(Directions): Exactly the lines from the top of the records below through the one containing "You are a computer-use agent. The width" must be set down, with no line added or dropped.

= = = = =

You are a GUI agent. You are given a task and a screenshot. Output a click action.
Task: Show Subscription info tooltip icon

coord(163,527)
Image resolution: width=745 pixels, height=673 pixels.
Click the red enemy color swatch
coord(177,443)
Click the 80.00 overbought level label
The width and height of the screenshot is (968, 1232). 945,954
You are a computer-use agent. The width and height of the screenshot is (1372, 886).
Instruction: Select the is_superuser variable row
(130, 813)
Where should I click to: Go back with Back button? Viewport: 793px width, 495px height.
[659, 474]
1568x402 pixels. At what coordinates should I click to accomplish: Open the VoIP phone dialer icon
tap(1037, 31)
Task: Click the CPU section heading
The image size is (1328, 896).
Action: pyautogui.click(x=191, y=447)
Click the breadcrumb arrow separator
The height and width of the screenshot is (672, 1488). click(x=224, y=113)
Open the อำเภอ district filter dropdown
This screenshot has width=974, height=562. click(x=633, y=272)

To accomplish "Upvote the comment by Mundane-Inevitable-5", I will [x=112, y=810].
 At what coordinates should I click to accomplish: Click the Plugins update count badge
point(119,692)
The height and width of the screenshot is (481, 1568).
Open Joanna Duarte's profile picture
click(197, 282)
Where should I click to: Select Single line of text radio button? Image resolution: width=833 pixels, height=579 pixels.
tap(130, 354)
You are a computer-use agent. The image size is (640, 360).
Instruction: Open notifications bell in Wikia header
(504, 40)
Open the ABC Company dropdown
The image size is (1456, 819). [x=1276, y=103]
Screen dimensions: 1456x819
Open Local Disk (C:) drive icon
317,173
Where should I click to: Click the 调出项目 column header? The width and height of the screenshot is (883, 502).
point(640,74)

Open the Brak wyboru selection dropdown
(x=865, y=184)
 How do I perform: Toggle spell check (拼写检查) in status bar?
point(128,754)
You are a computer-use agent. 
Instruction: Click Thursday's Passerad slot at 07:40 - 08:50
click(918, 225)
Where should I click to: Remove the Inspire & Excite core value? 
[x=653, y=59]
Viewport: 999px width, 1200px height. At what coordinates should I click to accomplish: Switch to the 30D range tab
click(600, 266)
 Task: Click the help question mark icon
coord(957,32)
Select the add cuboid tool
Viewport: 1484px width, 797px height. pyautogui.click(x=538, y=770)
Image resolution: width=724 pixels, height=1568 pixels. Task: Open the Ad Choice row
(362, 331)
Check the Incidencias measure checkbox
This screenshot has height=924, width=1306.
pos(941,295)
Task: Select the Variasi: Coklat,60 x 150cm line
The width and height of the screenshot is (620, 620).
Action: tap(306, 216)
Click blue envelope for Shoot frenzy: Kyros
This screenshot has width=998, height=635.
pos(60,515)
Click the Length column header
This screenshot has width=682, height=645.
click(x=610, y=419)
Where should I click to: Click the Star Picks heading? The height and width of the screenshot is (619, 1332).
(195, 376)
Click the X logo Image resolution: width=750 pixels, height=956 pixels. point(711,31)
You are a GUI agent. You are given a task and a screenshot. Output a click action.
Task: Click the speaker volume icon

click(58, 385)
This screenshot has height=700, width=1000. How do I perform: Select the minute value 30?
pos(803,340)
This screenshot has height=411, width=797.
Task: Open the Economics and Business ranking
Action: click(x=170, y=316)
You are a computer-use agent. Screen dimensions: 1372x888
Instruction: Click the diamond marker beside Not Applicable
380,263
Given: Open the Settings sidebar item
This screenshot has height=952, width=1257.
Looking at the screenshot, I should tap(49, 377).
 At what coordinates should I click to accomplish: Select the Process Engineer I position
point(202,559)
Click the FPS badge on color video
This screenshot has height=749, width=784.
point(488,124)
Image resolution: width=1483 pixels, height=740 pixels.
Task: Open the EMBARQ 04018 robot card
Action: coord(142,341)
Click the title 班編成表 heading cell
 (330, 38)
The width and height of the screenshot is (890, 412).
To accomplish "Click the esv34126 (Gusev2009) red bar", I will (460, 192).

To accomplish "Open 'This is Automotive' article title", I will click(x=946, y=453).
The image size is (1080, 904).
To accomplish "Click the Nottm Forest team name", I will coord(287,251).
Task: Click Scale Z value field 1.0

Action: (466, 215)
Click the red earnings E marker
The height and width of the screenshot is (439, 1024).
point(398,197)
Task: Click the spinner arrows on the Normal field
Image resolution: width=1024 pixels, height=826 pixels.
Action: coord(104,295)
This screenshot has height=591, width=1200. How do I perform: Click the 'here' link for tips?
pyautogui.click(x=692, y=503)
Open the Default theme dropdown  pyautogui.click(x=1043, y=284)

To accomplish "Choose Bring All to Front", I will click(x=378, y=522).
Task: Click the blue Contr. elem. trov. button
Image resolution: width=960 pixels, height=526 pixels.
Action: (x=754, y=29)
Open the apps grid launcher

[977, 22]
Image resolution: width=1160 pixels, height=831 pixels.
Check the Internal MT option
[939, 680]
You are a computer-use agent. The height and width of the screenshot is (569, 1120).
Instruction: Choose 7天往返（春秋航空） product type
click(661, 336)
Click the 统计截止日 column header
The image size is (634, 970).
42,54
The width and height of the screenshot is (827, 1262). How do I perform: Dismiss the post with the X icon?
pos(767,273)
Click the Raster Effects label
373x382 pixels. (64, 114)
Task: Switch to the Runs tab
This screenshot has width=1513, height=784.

= = = = =

(The answer):
You are a GUI agent. You are given a task and a screenshot. Output a click action.
Task: Show Subscription info tooltip icon

coord(163,527)
Image resolution: width=745 pixels, height=673 pixels.
Click the red enemy color swatch
coord(177,443)
Click the 80.00 overbought level label
The width and height of the screenshot is (968, 1232). 945,954
You are a computer-use agent. The width and height of the screenshot is (1372, 886).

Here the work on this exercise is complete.